When Microsoft (and their apologists) want to explain why they're OS seems to be a miserable piece of technology ridden with problems, they *deny* the existence of Security By Design, and say that the problem is because they are so wonderfully popular. They tell everyone that Security By Design doesn't exist and they'd be safe "if only they weren't so wonderfully popular!" They want you to believe only the gospel of Security By Obscurity.
This to me should be easily decided.
Certainly tech people experienced with viruses and capable of writing them should know whether it is more difficult to write viruses for Macs; or easier to write viruses for Macs than PCs; or about the same degree of difficulty.

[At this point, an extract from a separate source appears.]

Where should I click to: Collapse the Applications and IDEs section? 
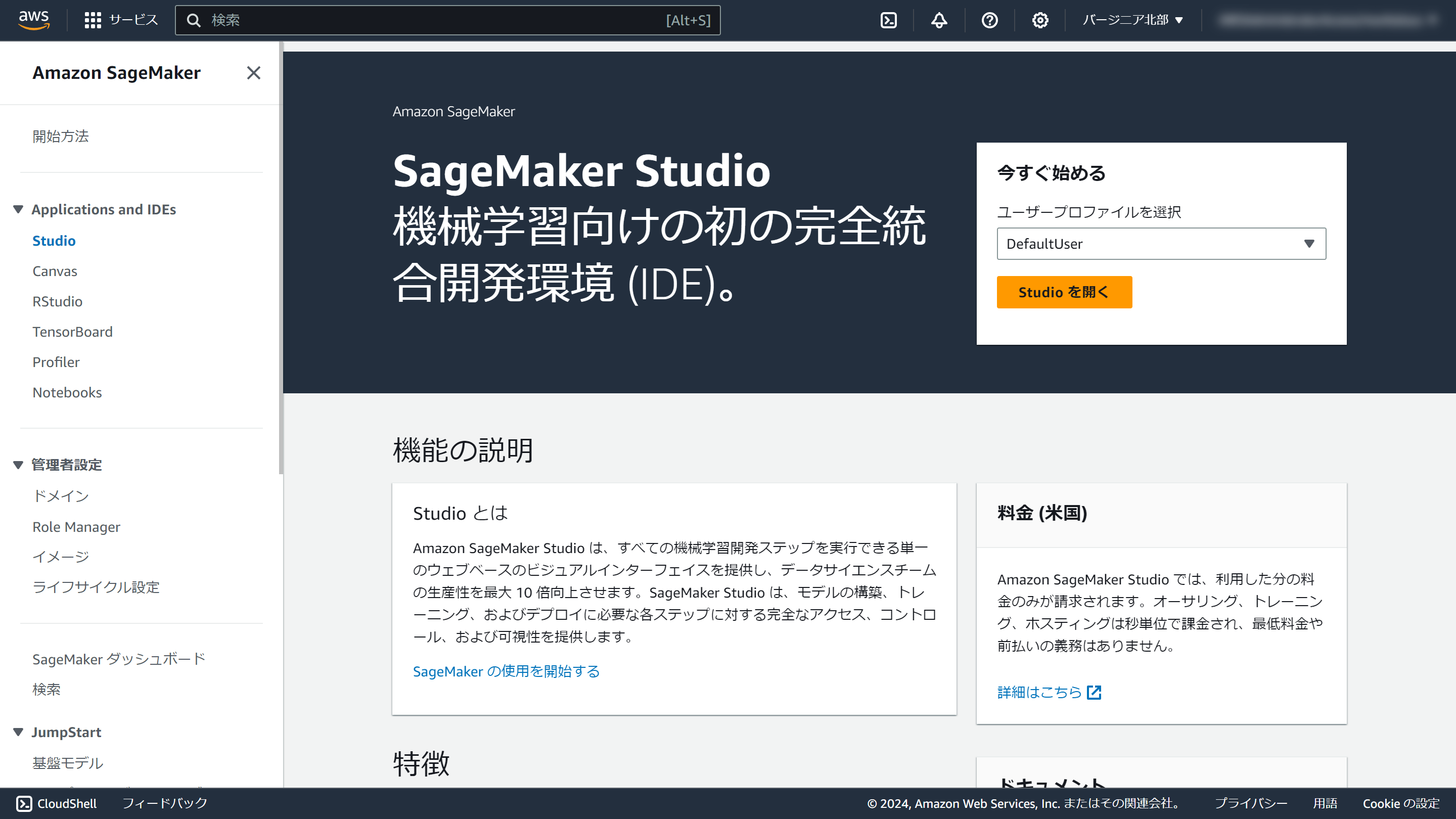point(18,209)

If it is about the same difficulty as creating a PC virus or actually easier writing a mac virus. Then the Security by obscurity argument holds some water. - Tom
An article by David Zeiler in the Baltimore Sun, pushed the "security by obscurity" theory and quoted Graham Cluley, a "security expert" with Sophos, a company interested in selling anti-virus software (and obviously unfamiliar with Macs). Cluley stated:
"It's perfectly possible to write viruses for Apple Macs," Cluley said. "Indeed, a Mac has no more inherent security than a PC, but virus writers appear motivated by a desire to cause widespread havoc and so have concentrated on the market leader."

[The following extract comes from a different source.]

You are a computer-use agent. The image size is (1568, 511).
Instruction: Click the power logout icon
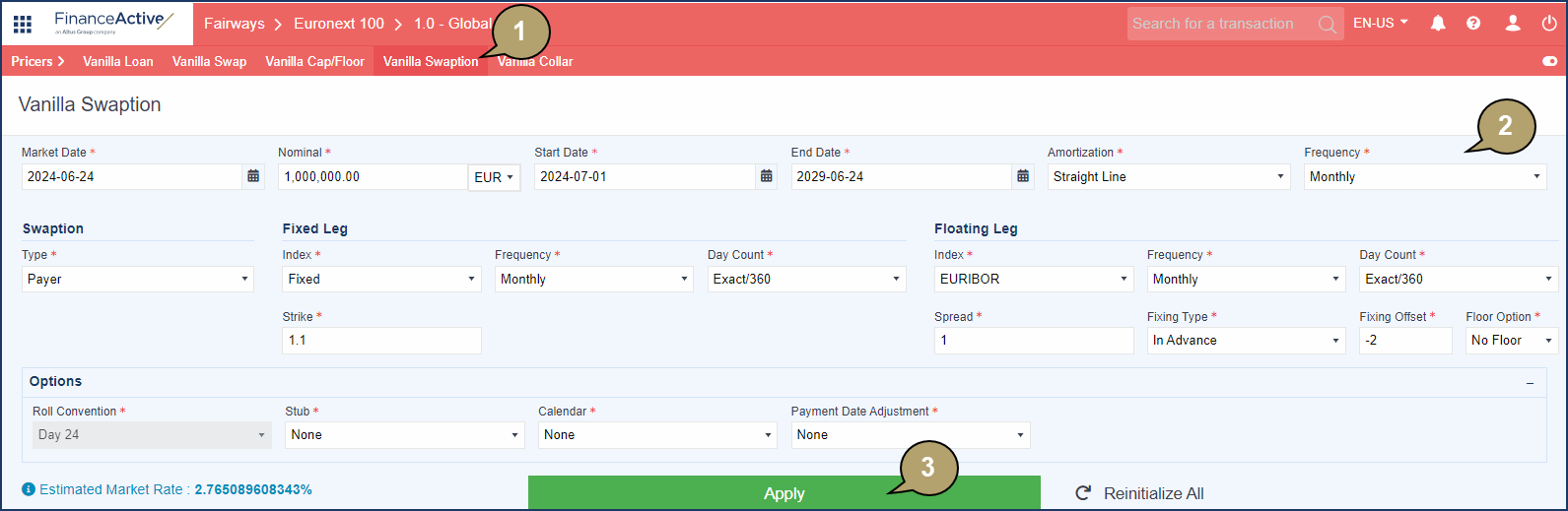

In response, many readers, most of them programmers with extensive experience on Unix based systems vehemetly disagreed. A later article by the same columnist retracted his original contentions of "security by obscurity" and quoted some of the naysayers.

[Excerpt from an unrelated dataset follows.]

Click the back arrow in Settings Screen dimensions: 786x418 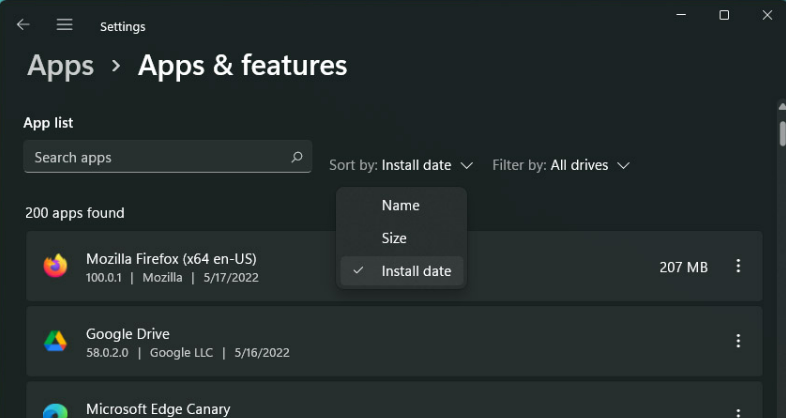tap(23, 25)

"Your article, and Mr. Cluley's statements in particular, perpetrate a myth regarding the fallibility of *NIX [Unix-based operating systems] when compared to Microsoft Windows," said Burt Janz, a senior software engineer who is president and owner of CCS New England, a computer-services provider in Nashua, N.H.Janz has developed in all the major operating systems -- Windows, Unix, IBM Corp.'s OS/2, as well as OS X.
While creating a Mac OS X virus is not impossible, Janz said, "the degree of difficulty here is at least 9.5 on a scale of 1 to 10."
Even harder is creating a virus or worm that could access the OS X system. The reason, Janz and several others pointed out, is in part explained by how Unix-based systems handle multiple users on the same machine.